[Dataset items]
+-------+

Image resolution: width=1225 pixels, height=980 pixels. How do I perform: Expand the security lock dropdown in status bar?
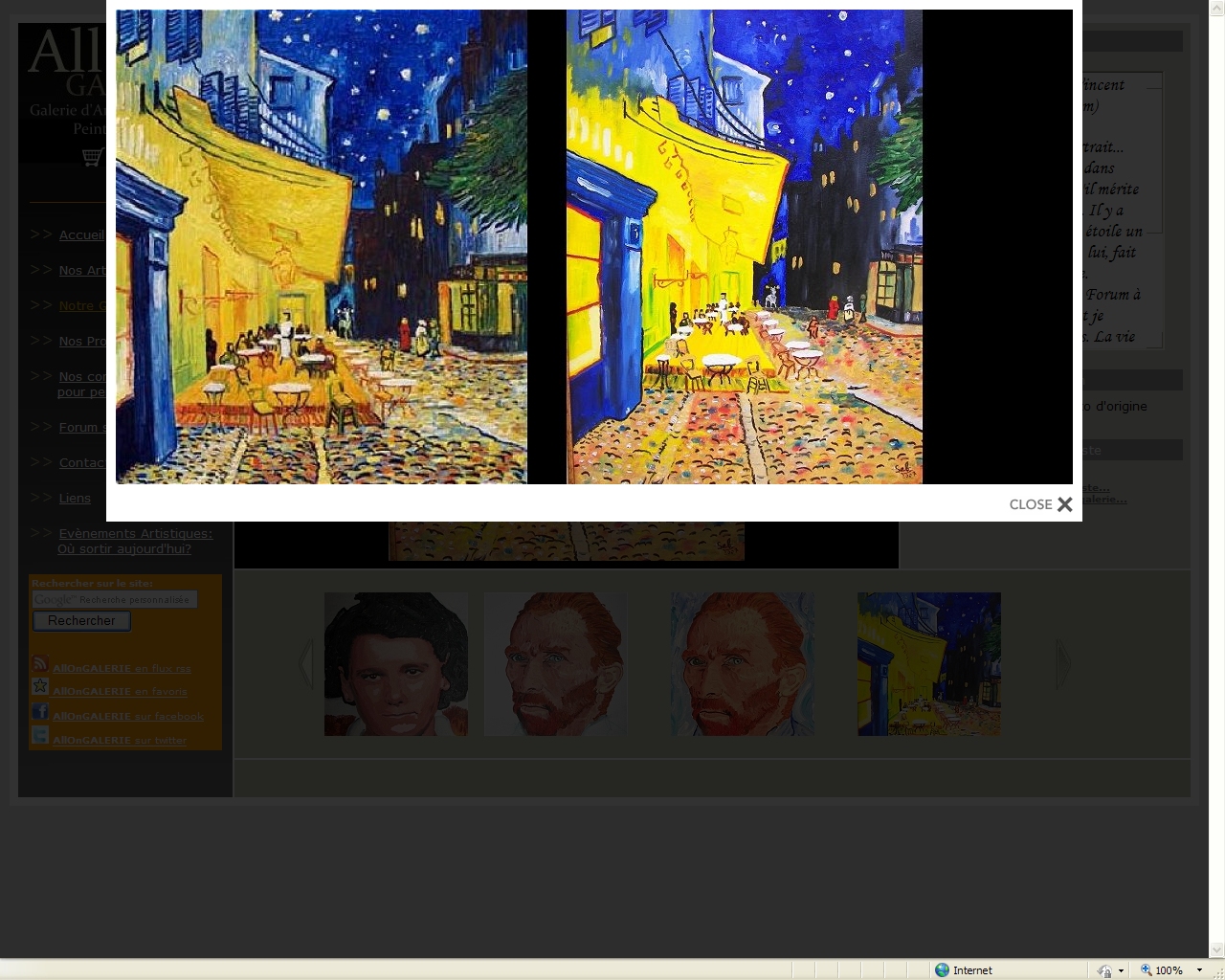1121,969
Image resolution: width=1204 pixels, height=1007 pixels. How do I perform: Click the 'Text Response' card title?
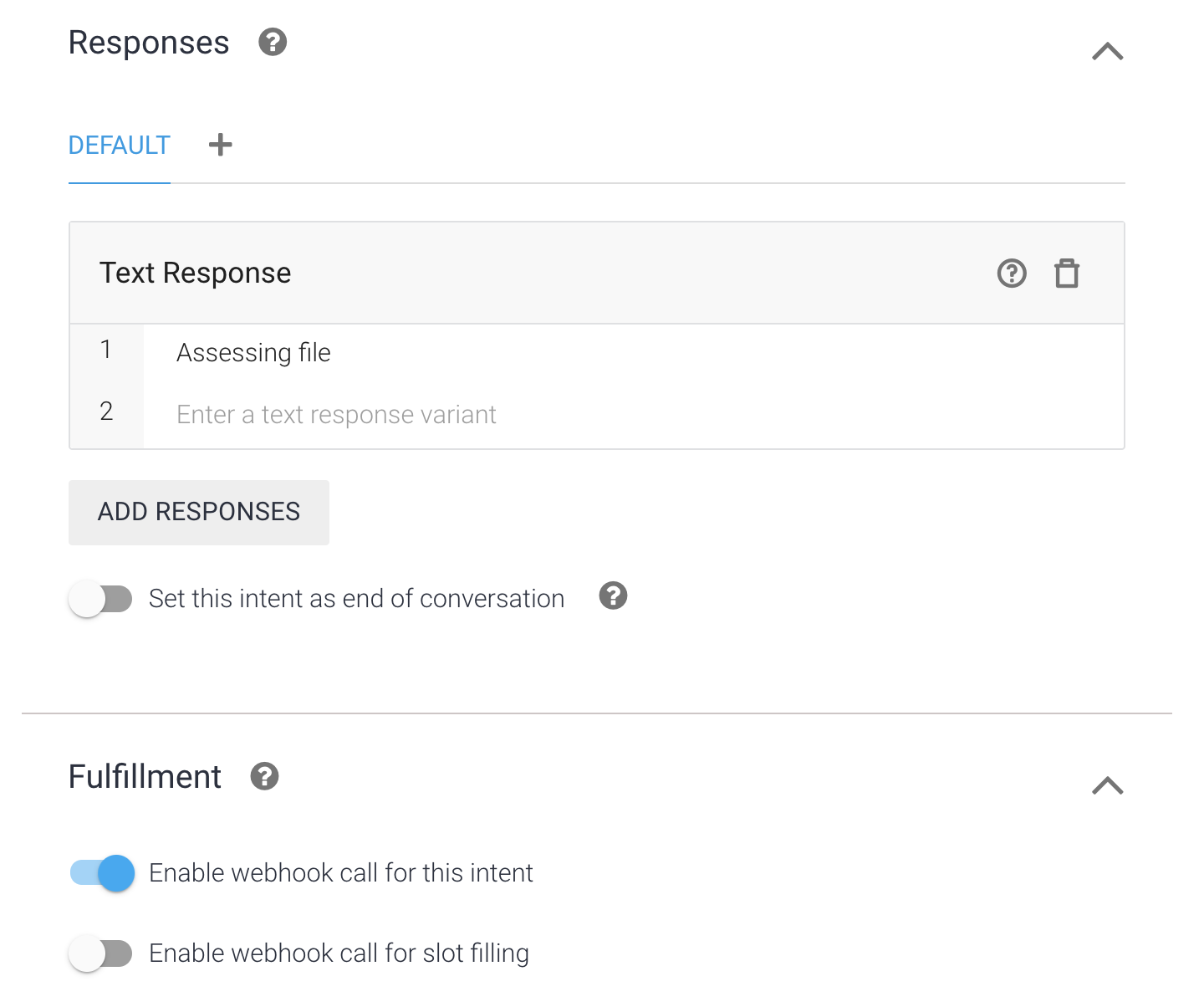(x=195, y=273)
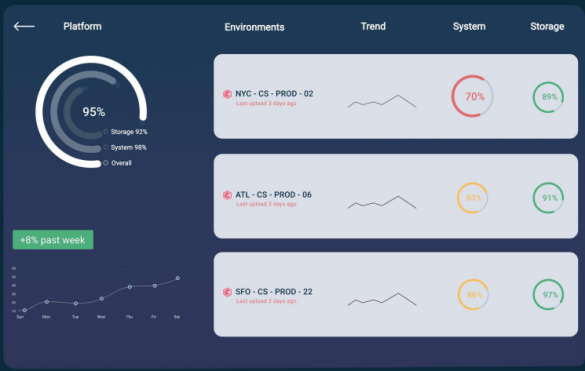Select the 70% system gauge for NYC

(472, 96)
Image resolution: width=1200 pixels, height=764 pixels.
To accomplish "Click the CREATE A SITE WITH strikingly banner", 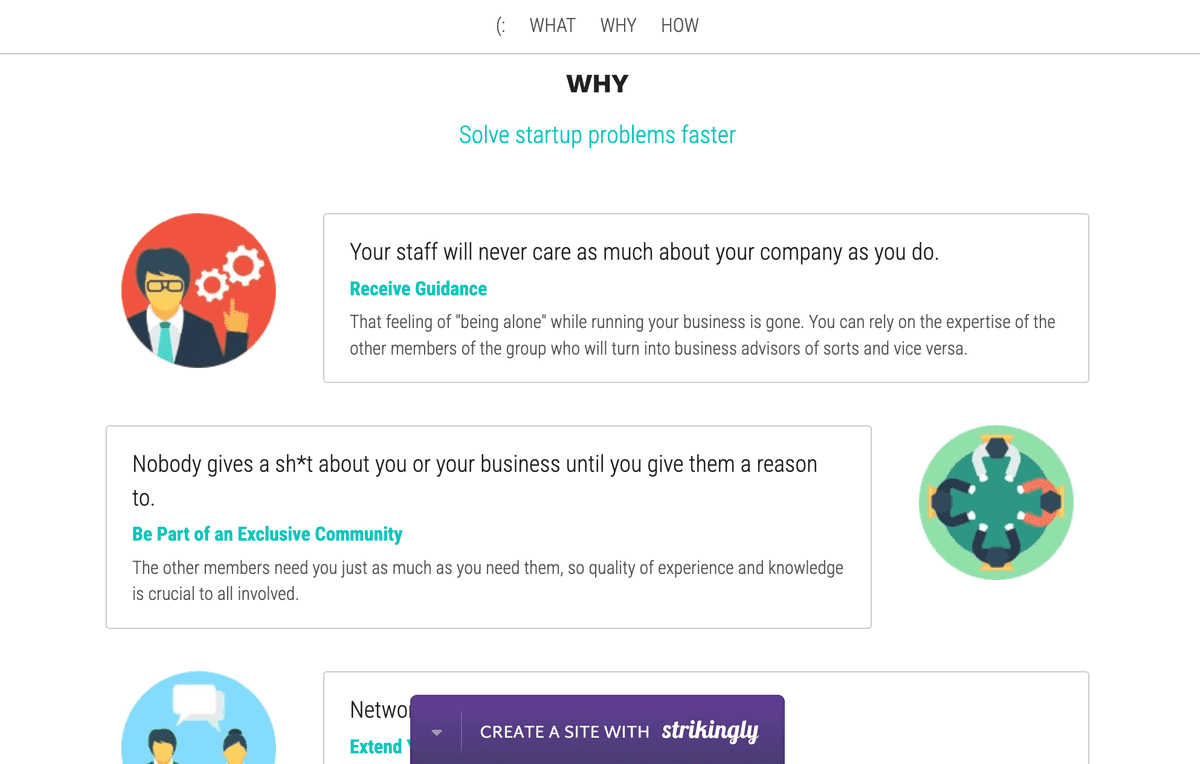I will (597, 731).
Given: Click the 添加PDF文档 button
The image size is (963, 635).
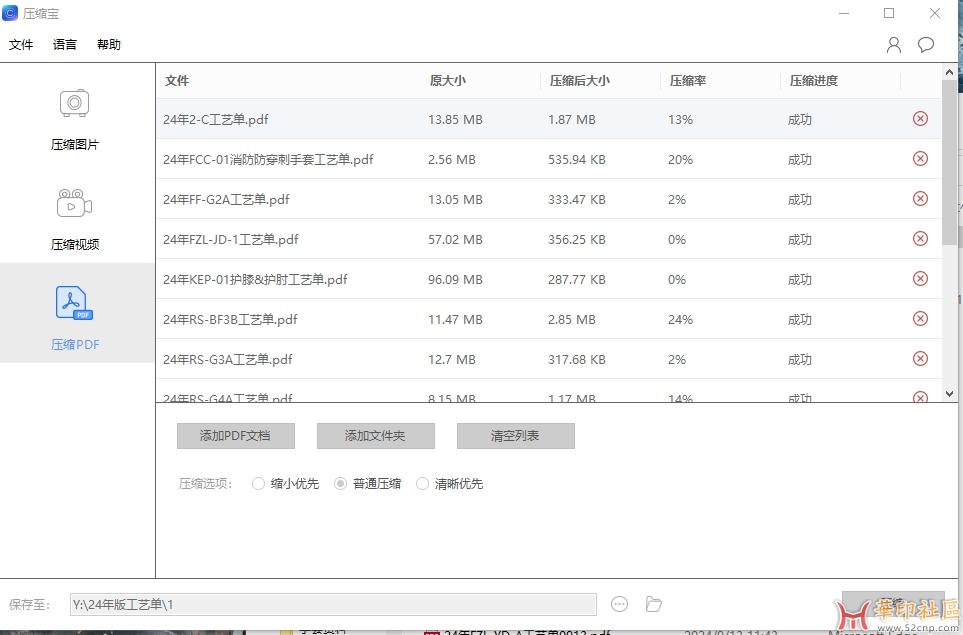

+-------+

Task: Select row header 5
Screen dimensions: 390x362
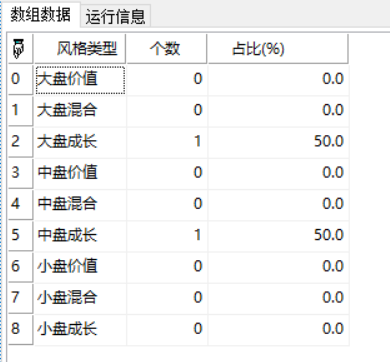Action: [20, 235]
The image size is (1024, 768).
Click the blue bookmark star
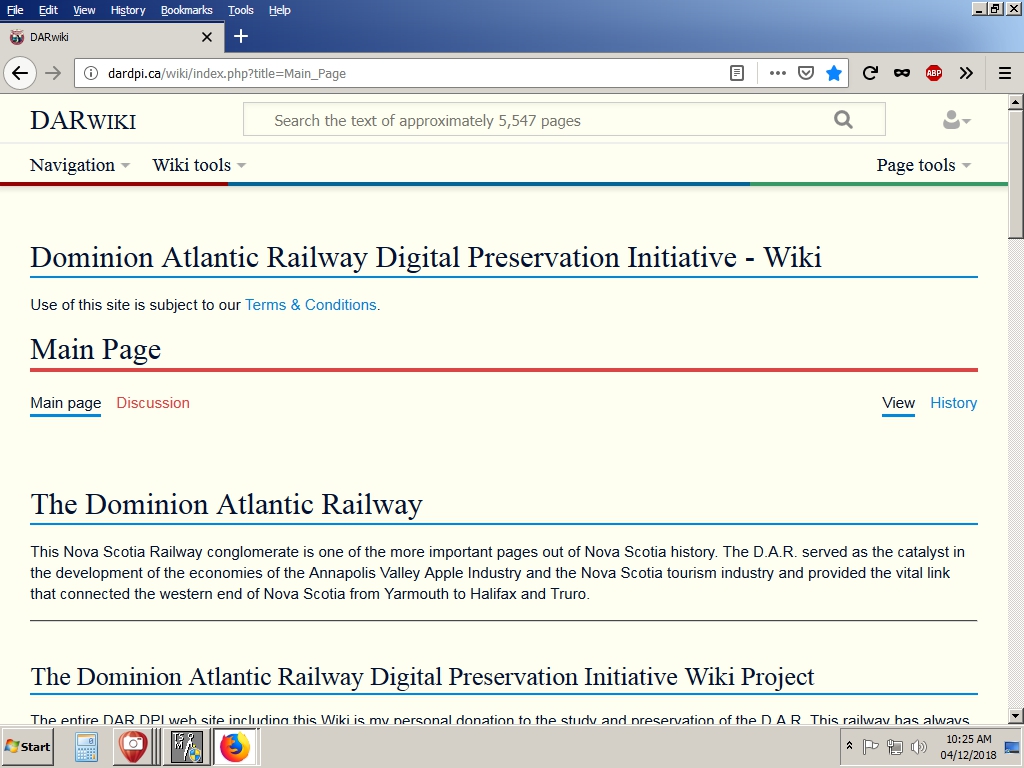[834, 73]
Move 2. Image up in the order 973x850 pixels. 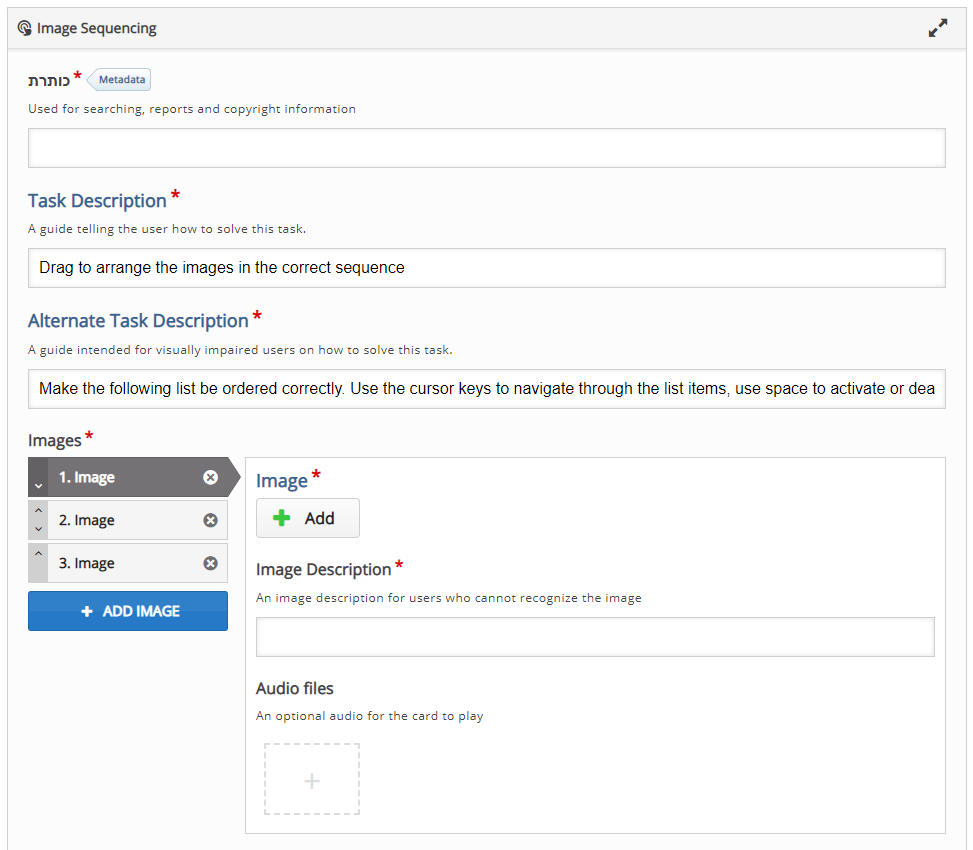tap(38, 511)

+-------+

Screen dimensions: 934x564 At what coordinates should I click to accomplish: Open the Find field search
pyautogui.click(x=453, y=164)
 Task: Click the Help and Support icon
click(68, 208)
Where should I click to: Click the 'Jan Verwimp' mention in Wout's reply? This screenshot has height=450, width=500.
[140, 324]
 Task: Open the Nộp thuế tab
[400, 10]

+-------+

→ **TASK DETAILS**: Please copy every line from the entries that includes the word "size".

→ **SOLUTION FOR THIS PROBLEM**:
The image size is (963, 635).
The image size is (1024, 768).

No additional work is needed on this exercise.